The Liberal Democrats and the Tories called on Downing Street to clarify what appeared to be a new government role for Mr Mandelson two years after he left the Cabinet.
The Hartlepool MP's status was questioned when he gave a speech in Jakarta yesterday denouncing American proposals to topple Saddam Hussein as a "recipe for chaos". According to the Foreign Office's website on Indonesia, Mr Mandelson was making a trip as "Tony Blair's Special Emissary to East Asia".
Although senior government sources denied that he had been given any such role, opposition parties demanded a full explanation from Downing Street. The row follows similar concerns over the status of Lord Levy, Labour's chief fundraiser and Mr Blair's personal envoy in the Middle East.
Mr Mandelson was appointed earlier this year as chairman of the UK-Japan 21st Century Group. Mr Blair wrote in a parliamentary answer that he had appointed his former minister to the post, but Downing Street was later forced to retract the claim. A senior Government source said: "Peter Mandelson was not there in any official or unofficial role. He is not an envoy of the Prime Minister."

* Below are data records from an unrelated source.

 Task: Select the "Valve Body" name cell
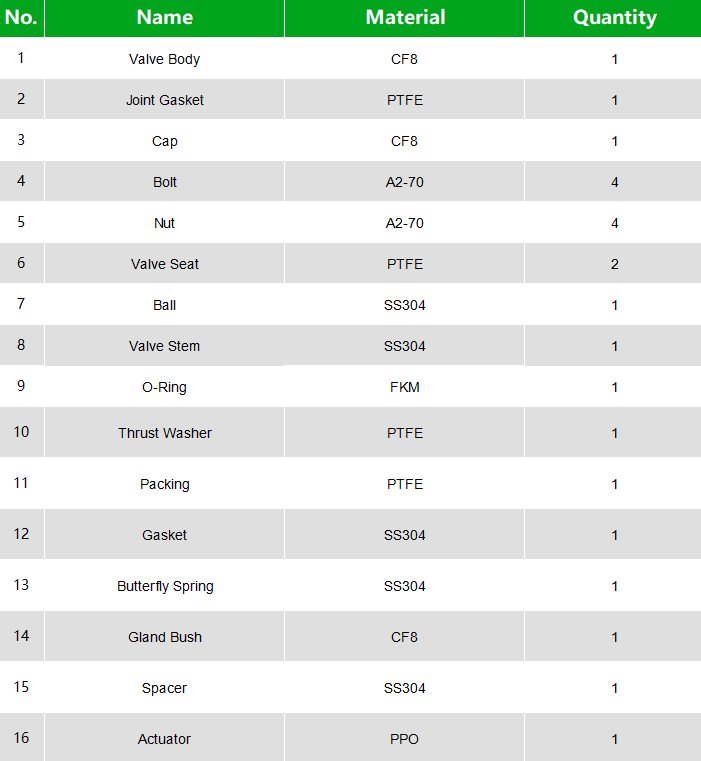[164, 59]
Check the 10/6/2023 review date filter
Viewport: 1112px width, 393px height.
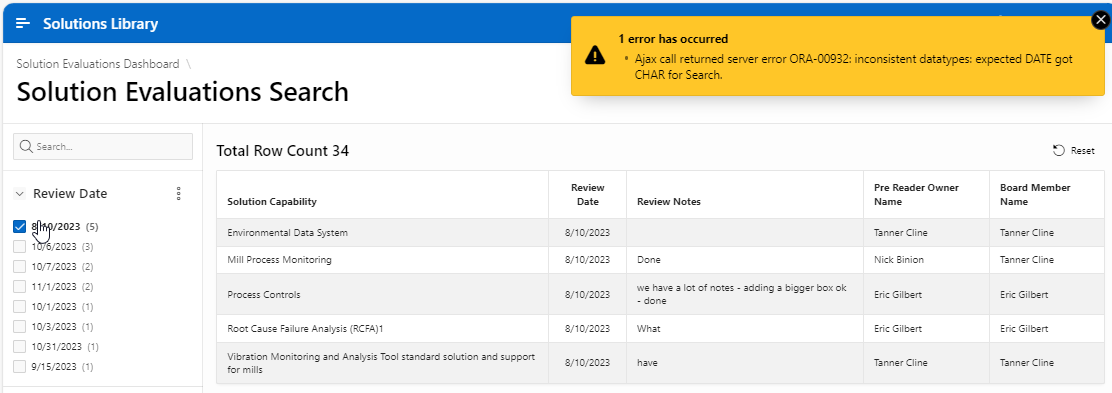point(20,246)
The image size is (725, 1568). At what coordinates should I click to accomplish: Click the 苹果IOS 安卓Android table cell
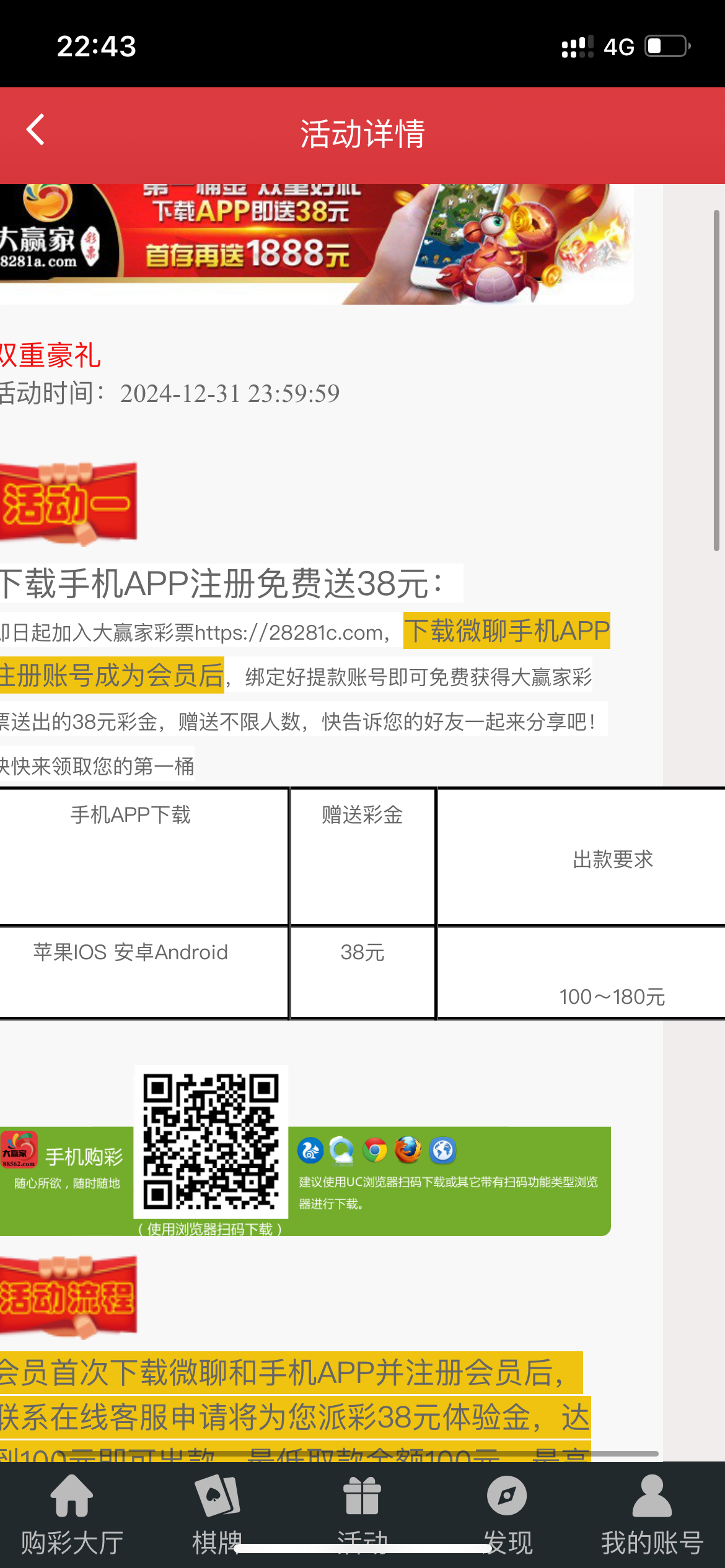(131, 972)
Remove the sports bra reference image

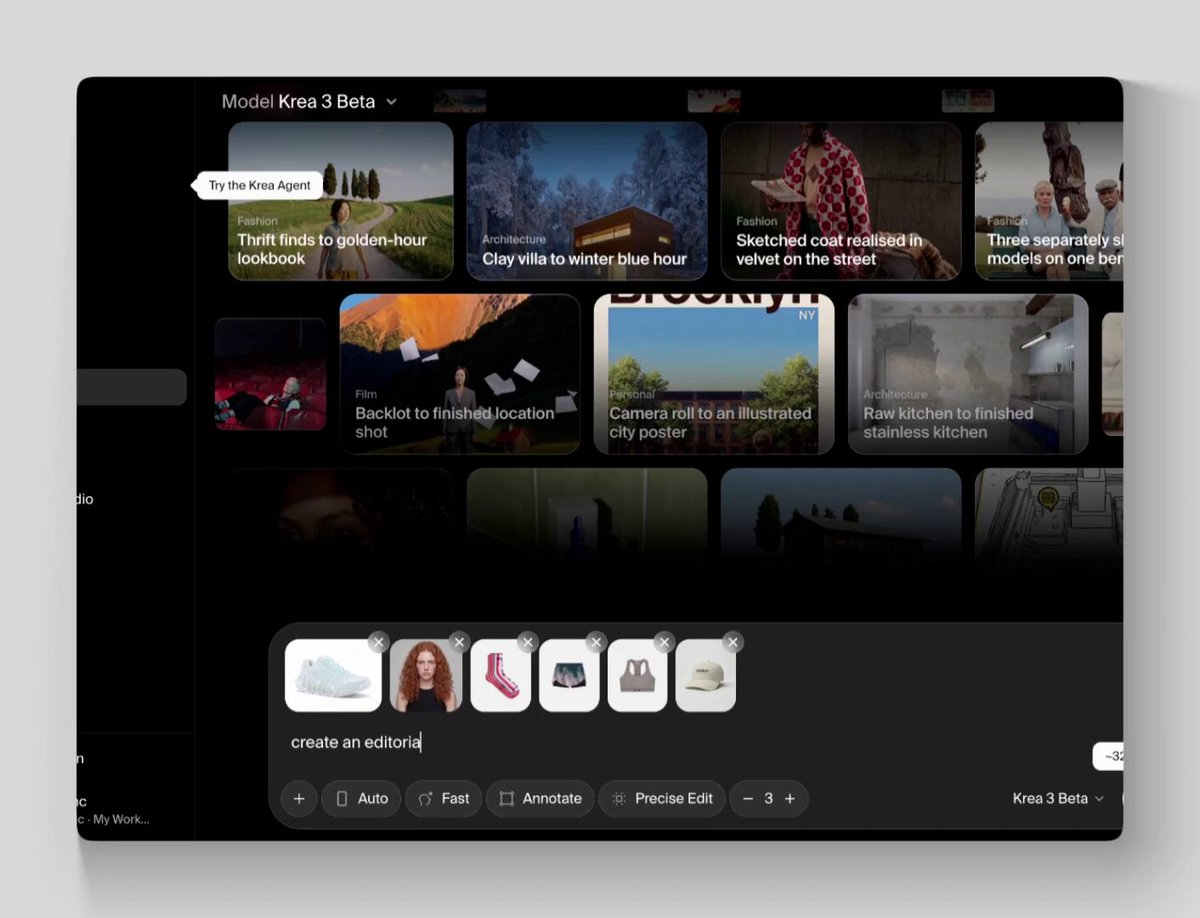[x=664, y=642]
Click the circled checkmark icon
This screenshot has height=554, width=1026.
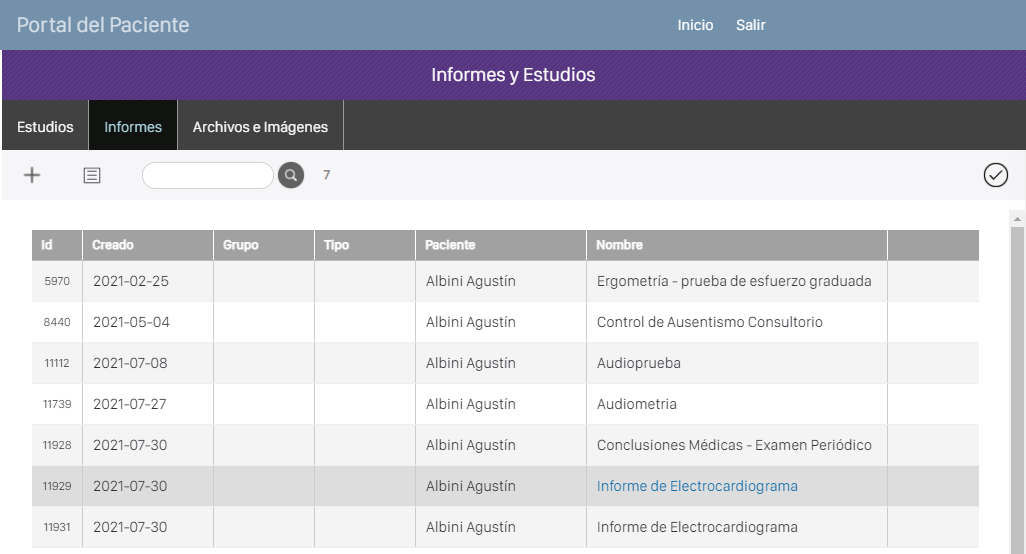[995, 175]

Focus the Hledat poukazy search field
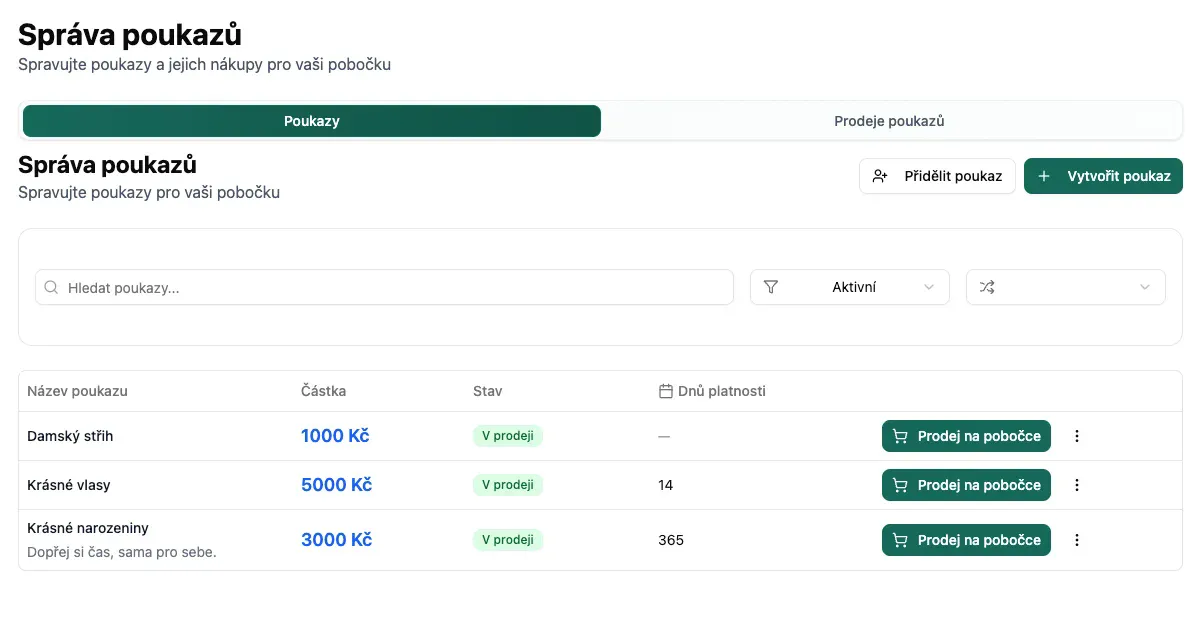pyautogui.click(x=395, y=287)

But Michael Ancram, the shadow Foreign Secretary, wrote to the Prime Minister to ask what accountability Mr Mandelson would have to Parliament. "The Prime Minister will never learn. Here's a man forced out twice from ministerial positions for his behaviour, now acting as a special emissary in the Far East," he said. "Many will take this as confirmation that only Tony's cronies are eligible for such high-ranking Foreign Office roles."
Norman Baker, the Liberal Democrat MP for Lewes who precipitated Mr Mandelson's second cabinet resignation, called for an inquiry into his UK-Japan role earlier this year. "The Foreign Office website has let the cat out of the bag. If the Prime Minister wants to appoint people to represent him then that is his right, but let's have Peter Mandelson answer questions in the Commons as to exactly what he is doing." It was "unhelpful" to have a parallel arrangement in which Downing Street appointees cut across the work of the Foreign Office, he said.